Rus sostuvo en una entrevista con UNO, que a partir del decomiso de los celulares, estos quedan en poder de la Justicia para analizar las listas de números que podrían haberse utilizado para realizar estafas virtuales, un delito muy común en el "call center tumbero".
En la pandemia se permitió el ingreso de más de 18.000 celulares para que los reos estuvieran en contacto con sus familiares.
Le siguió una etapa de retiro voluntario, luego del fallo de la Suprema Corte de Justicia que prohibió su utilización en los penales. Ahora, hay 2.800 celulares que quedan por sacar del poder de los internos.
"La mayoría de lo secuestrado queda a disposición de la Justicia, que es en definitiva la que nos autoriza este procedimiento. Un análisis profundo de las llamadas y de la actividad de estos dispositivos nos permitirá conocer cómo es la incidencia y las conexiones con los hechos de inseguridad", destacó la funcionaria en el anuncio de la incorporación de teléfonos antivandálicos en los penales y scaners como los que hay en los aeropuertos.
Seguridad: Inhibidores de celulares precisos y focalizados en las cárceles
El plan del Ministerio de Seguridad no sólo consiste en retirar y analizar para qué se usaban los celulares que se secuestran en las cárceles de Mendoza, sino también que no vuelvan a penetrar en los establecimientos penitenciarios.
Para tal fin, está en marcha una licitación por 2.000 millones de pesos para la adquisición de inhibidores de celulares. Esta tecnología permitirá que no se bloquee la señal de las líneas que están cercanas a las cárceles, algunas de ellas en el radio céntrico, como es el caso de Boulogne Sur Mer.
"No se va alterar la señal de las líneas que no estén en los penales y tampoco a la de los penitenciarios. Exclusivamente es para aquellos aparatos cuya introducción es ilegal", aclaró la titular de la cartera de seguridad. Hay que destacar que la población penitenciaria ronda en los 6.000 internos.
Para eso, no sólo se contrata la tencología digital sino que habrá un móvil equipado para monitorear y controlar, incluso interferir las llamadas, para que no puedan operar desde las cárceles bandas delictivas.
La apertura de los celulares y la determinación de cuál era la finalidad intramuros también será de gran utilidad para las investigaciones del fuero federal, siempre que sean requeridos por un juez.
La colocación de teléfonos antivandálicos a las cárceles vendrá a suplir la necesidad de que los presos estén en contacto con sus familias, pero deberán seguir un protocolo para utilizarlos. Otra de las características es que no se podrán vandalizar.

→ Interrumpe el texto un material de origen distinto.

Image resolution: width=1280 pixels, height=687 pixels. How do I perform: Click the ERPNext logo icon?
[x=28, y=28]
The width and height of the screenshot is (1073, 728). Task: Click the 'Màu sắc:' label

Para descomprimir el conflicto que se generó sacar los teléfonos de las cárceles, Rus también señaló que pasaron de un régimen quincenal de visita a uno semanal.
Cornejo apuntó a la mejora del sistema de Seguridad
Esta semana se presentó el programa para la incorporación de inhibidores, teléfonos semipúblicos y otros mecanismos para mejorar el control de los presos y el gobernador Alfredo Cornejo se mostró convendo de que estas acciones en el sistema penitenciario "van a mejorar la seguridad de todos los mendocinos".

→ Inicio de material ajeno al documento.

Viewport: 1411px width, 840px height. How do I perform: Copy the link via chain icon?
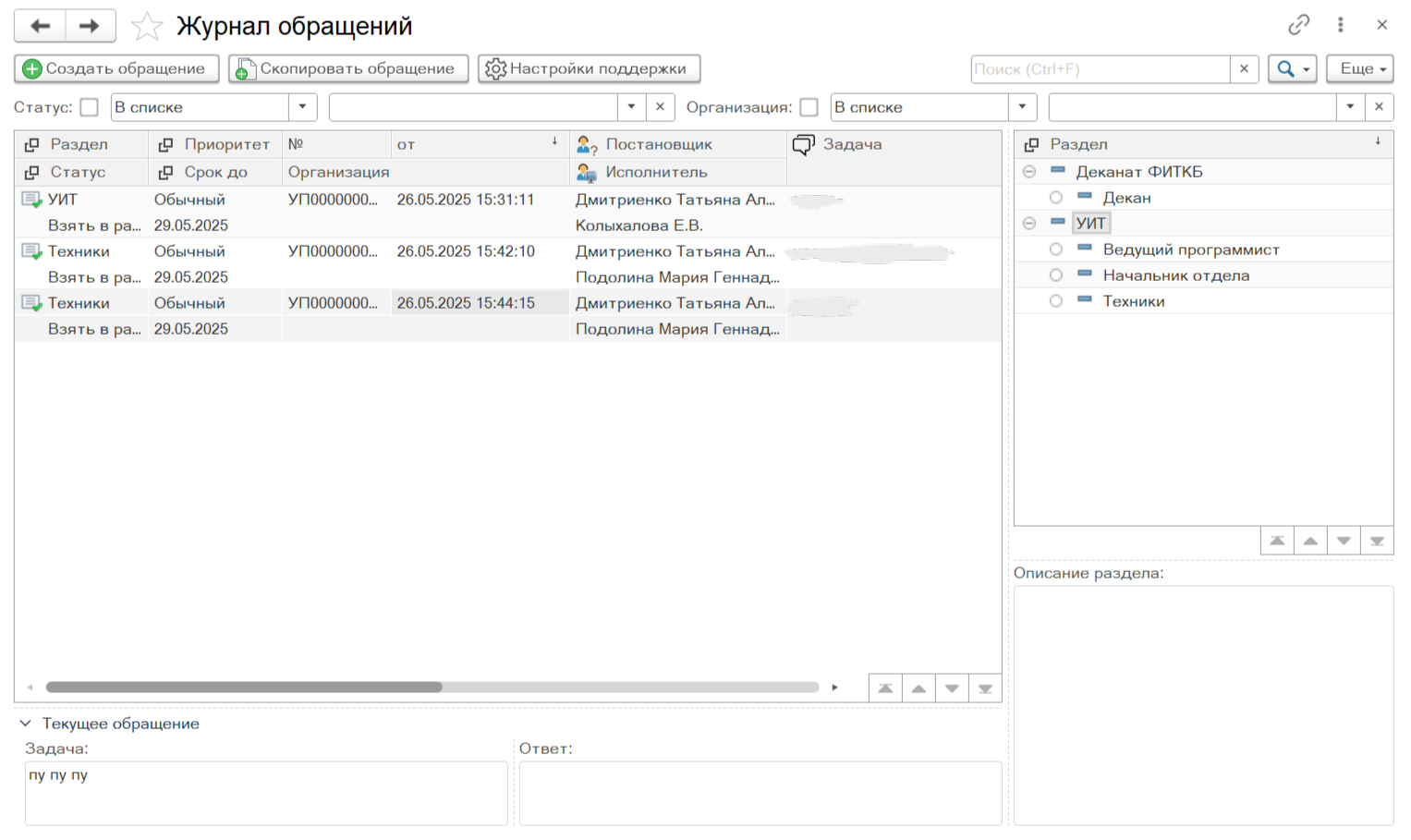(1298, 25)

"Primero es una incorporación de tecnología que está disponible y que no estaba disponible antes y que nosotros estamos a la vanguardia", subrayó Cornejo.
"Hay dos datos que nos alientan: el primero, que muchos delitos se cometían desde aquí, desde la cárcel, con estafas y cosas de ese tipo.No va a faltar quien diga que lo están llamado, a pesar de este sistema. Pero esto se puede realizar desde cualquier lugar y de una cárcel de otra provincia. Y paralelamente a la mano dura de lo legal, estamos brindando beneficios para que la persona que está privada de la libertad pueda reinsertarse en la sociedad", valoró el gobernador.
Más educación y empresas para el fomento de oficios en las cárceles
De tal manera, Cornejo vinculó la incorporación de tecnología para neutralizar la organización delictiva en las cárceles, a la mayor capacitación y talleres laborales.
"Estamos brindando oportunidades. Si no se produce la resocialización es porque la persona no tiene ninguna vocación de hacerlo. Vamos a seguir muy enfocados en eso", resaltó.
Por último, la ministra de Seguridad añadió que se están disponiendo de mayores plazas para la instalación de empresas para el trabajo y la educación dentro de los penales.
"Para nosotros combatir el ocio es a través de estímulos positivos, a través del trabajo y el estudio. Para el Servicio Penitenciario tiene 2.800 metros cuadrados de aulas y más de 3.000 en depósitos para la realización de talleres laborales", puntualizó.